The records –
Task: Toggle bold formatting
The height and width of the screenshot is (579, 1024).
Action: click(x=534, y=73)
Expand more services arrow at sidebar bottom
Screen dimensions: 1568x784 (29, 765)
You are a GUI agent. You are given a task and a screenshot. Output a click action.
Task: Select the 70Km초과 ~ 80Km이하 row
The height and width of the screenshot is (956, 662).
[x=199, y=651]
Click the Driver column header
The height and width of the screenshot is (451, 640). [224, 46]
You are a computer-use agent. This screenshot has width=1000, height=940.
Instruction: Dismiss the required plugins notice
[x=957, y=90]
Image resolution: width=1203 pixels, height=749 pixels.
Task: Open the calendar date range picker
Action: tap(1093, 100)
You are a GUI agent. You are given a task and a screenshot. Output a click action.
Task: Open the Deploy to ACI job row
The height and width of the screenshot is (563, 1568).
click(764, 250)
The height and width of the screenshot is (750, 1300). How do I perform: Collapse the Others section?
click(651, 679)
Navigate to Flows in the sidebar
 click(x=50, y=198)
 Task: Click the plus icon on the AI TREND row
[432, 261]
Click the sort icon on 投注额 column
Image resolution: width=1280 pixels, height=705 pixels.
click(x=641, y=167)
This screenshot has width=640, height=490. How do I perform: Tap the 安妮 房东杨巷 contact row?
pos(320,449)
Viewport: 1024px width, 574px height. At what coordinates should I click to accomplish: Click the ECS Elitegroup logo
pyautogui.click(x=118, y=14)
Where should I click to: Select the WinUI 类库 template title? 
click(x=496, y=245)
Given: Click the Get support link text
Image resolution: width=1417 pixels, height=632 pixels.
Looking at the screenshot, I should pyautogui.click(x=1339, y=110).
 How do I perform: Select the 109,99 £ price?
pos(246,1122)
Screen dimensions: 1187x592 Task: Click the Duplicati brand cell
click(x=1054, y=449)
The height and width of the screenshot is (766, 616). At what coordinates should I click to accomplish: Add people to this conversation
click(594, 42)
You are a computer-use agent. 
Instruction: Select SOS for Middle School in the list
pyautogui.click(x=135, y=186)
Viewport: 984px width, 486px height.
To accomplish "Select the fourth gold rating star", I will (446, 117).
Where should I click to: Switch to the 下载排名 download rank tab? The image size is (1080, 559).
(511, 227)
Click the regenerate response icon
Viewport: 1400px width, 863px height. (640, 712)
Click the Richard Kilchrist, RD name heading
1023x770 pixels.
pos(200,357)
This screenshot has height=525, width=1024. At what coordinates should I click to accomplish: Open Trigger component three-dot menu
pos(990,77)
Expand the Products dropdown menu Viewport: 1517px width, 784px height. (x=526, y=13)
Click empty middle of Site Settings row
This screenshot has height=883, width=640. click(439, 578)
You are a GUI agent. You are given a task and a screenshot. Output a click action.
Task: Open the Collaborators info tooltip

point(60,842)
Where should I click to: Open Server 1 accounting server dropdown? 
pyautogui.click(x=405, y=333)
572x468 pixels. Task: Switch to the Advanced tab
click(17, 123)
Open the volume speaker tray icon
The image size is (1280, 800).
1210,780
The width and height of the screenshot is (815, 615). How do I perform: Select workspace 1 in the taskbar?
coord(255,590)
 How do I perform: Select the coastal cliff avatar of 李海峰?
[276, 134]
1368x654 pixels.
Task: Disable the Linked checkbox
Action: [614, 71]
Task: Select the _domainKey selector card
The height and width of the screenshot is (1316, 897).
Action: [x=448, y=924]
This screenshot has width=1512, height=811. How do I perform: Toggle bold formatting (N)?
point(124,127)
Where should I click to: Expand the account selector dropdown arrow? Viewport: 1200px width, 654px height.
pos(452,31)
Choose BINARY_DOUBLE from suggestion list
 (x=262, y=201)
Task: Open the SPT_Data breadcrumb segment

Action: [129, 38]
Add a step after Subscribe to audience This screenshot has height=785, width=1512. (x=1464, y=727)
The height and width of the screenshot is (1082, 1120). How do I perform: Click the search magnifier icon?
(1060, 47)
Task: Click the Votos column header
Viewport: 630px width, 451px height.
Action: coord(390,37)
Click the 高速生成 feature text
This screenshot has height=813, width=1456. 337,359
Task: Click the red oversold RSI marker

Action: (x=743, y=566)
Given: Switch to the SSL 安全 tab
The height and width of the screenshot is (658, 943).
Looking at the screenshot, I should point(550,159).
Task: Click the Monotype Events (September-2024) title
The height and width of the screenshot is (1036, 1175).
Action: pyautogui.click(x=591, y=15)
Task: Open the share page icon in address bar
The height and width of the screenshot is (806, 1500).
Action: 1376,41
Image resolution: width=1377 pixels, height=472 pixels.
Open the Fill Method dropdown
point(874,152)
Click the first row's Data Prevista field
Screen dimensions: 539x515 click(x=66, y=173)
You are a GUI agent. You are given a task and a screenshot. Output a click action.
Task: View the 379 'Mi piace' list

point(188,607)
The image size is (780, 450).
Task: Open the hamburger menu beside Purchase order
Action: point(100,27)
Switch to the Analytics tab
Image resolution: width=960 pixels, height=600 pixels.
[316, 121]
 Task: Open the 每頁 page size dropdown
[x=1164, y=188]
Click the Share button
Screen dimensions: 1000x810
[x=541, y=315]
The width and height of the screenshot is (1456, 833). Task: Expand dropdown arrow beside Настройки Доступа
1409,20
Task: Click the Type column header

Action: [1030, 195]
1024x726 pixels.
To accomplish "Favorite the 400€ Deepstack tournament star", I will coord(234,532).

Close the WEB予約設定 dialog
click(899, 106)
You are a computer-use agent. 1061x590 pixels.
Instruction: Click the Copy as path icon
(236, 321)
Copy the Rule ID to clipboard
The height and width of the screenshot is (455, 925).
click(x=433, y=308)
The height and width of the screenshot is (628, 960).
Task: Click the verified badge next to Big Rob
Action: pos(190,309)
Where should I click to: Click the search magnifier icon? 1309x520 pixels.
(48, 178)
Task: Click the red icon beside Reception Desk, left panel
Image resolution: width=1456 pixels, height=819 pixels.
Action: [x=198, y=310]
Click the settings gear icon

What this task involves – Write out the records above again, keeping each one identical to the original.

Your solution –
Task: Toggle bold formatting
The height and width of the screenshot is (579, 1024).
Action: click(x=534, y=73)
Expand more services arrow at sidebar bottom
Screen dimensions: 1568x784 (29, 765)
You are a GUI agent. You are given a task and a screenshot. Output a click action.
Task: Select the 70Km초과 ~ 80Km이하 row
The height and width of the screenshot is (956, 662).
[x=199, y=651]
Click the Driver column header
The height and width of the screenshot is (451, 640). [224, 46]
You are a computer-use agent. This screenshot has width=1000, height=940.
Instruction: Dismiss the required plugins notice
[x=957, y=90]
Image resolution: width=1203 pixels, height=749 pixels.
Task: Open the calendar date range picker
Action: tap(1093, 100)
You are a GUI agent. You are given a task and a screenshot. Output a click action.
Task: Open the Deploy to ACI job row
The height and width of the screenshot is (563, 1568).
click(764, 250)
The height and width of the screenshot is (750, 1300). How do I perform: Collapse the Others section?
click(651, 679)
Navigate to Flows in the sidebar
 click(x=50, y=198)
 Task: Click the plus icon on the AI TREND row
[432, 261]
Click the sort icon on 投注额 column
Image resolution: width=1280 pixels, height=705 pixels.
click(x=641, y=167)
This screenshot has width=640, height=490. How do I perform: Tap the 安妮 房东杨巷 contact row?
pos(320,449)
Viewport: 1024px width, 574px height. At what coordinates should I click to accomplish: Click the ECS Elitegroup logo
pyautogui.click(x=118, y=14)
Where should I click to: Select the WinUI 类库 template title? 
click(x=496, y=245)
Given: Click the Get support link text
Image resolution: width=1417 pixels, height=632 pixels.
Looking at the screenshot, I should pyautogui.click(x=1339, y=110).
 How do I perform: Select the 109,99 £ price?
pos(246,1122)
Screen dimensions: 1187x592 Task: Click the Duplicati brand cell
click(x=1054, y=449)
The height and width of the screenshot is (766, 616). At what coordinates should I click to accomplish: Add people to this conversation
click(594, 42)
You are a computer-use agent. 
Instruction: Select SOS for Middle School in the list
pyautogui.click(x=135, y=186)
Viewport: 984px width, 486px height.
To accomplish "Select the fourth gold rating star", I will (446, 117).
Where should I click to: Switch to the 下载排名 download rank tab? The image size is (1080, 559).
(511, 227)
Click the regenerate response icon
Viewport: 1400px width, 863px height. (640, 712)
Click the Richard Kilchrist, RD name heading
1023x770 pixels.
pos(200,357)
This screenshot has height=525, width=1024. At what coordinates should I click to accomplish: Open Trigger component three-dot menu
pos(990,77)
Expand the Products dropdown menu Viewport: 1517px width, 784px height. (x=526, y=13)
Click empty middle of Site Settings row
This screenshot has height=883, width=640. click(439, 578)
You are a GUI agent. You are given a task and a screenshot. Output a click action.
Task: Open the Collaborators info tooltip

point(60,842)
Where should I click to: Open Server 1 accounting server dropdown? 
pyautogui.click(x=405, y=333)
572x468 pixels. Task: Switch to the Advanced tab
click(17, 123)
Open the volume speaker tray icon
The image size is (1280, 800).
1210,780
The width and height of the screenshot is (815, 615). How do I perform: Select workspace 1 in the taskbar?
coord(255,590)
 How do I perform: Select the coastal cliff avatar of 李海峰?
[276, 134]
1368x654 pixels.
Task: Disable the Linked checkbox
Action: [614, 71]
Task: Select the _domainKey selector card
The height and width of the screenshot is (1316, 897).
Action: [x=448, y=924]
This screenshot has width=1512, height=811. How do I perform: Toggle bold formatting (N)?
point(124,127)
Where should I click to: Expand the account selector dropdown arrow? Viewport: 1200px width, 654px height.
pos(452,31)
Choose BINARY_DOUBLE from suggestion list
 (x=262, y=201)
Task: Open the SPT_Data breadcrumb segment

Action: [129, 38]
Add a step after Subscribe to audience This screenshot has height=785, width=1512. (x=1464, y=727)
The height and width of the screenshot is (1082, 1120). How do I perform: Click the search magnifier icon?
(1060, 47)
Task: Click the Votos column header
Viewport: 630px width, 451px height.
Action: coord(390,37)
Click the 高速生成 feature text
This screenshot has height=813, width=1456. 337,359
Task: Click the red oversold RSI marker

Action: (x=743, y=566)
Given: Switch to the SSL 安全 tab
The height and width of the screenshot is (658, 943).
Looking at the screenshot, I should point(550,159).
Task: Click the Monotype Events (September-2024) title
The height and width of the screenshot is (1036, 1175).
Action: pyautogui.click(x=591, y=15)
Task: Open the share page icon in address bar
The height and width of the screenshot is (806, 1500).
Action: 1376,41
Image resolution: width=1377 pixels, height=472 pixels.
Open the Fill Method dropdown
point(874,152)
Click the first row's Data Prevista field
Screen dimensions: 539x515 click(x=66, y=173)
You are a GUI agent. You are given a task and a screenshot. Output a click action.
Task: View the 379 'Mi piace' list

point(188,607)
The image size is (780, 450).
Task: Open the hamburger menu beside Purchase order
Action: point(100,27)
Switch to the Analytics tab
Image resolution: width=960 pixels, height=600 pixels.
[316, 121]
 Task: Open the 每頁 page size dropdown
[x=1164, y=188]
Click the Share button
Screen dimensions: 1000x810
[x=541, y=315]
The width and height of the screenshot is (1456, 833). Task: Expand dropdown arrow beside Настройки Доступа
1409,20
Task: Click the Type column header

Action: [1030, 195]
1024x726 pixels.
To accomplish "Favorite the 400€ Deepstack tournament star", I will coord(234,532).

Close the WEB予約設定 dialog
click(899, 106)
You are a computer-use agent. 1061x590 pixels.
Instruction: Click the Copy as path icon
(236, 321)
Copy the Rule ID to clipboard
The height and width of the screenshot is (455, 925).
click(x=433, y=308)
The height and width of the screenshot is (628, 960).
Task: Click the verified badge next to Big Rob
Action: pos(190,309)
Where should I click to: Click the search magnifier icon? 1309x520 pixels.
(48, 178)
Task: Click the red icon beside Reception Desk, left panel
Image resolution: width=1456 pixels, height=819 pixels.
Action: [x=198, y=310]
Click the settings gear icon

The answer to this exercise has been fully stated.